[Records from a pointing dataset]
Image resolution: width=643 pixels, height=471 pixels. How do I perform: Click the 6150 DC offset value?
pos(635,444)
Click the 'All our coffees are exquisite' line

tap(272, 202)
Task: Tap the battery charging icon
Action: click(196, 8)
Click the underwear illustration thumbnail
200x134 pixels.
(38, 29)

**To be done:**
Copy every one of these records word for word.

**Answer to this problem:**
Image resolution: width=643 pixels, height=471 pixels. How do I perform: Click the 6150 DC offset value?
pos(635,444)
Click the 'All our coffees are exquisite' line

tap(272, 202)
Task: Tap the battery charging icon
Action: click(196, 8)
Click the underwear illustration thumbnail
200x134 pixels.
(38, 29)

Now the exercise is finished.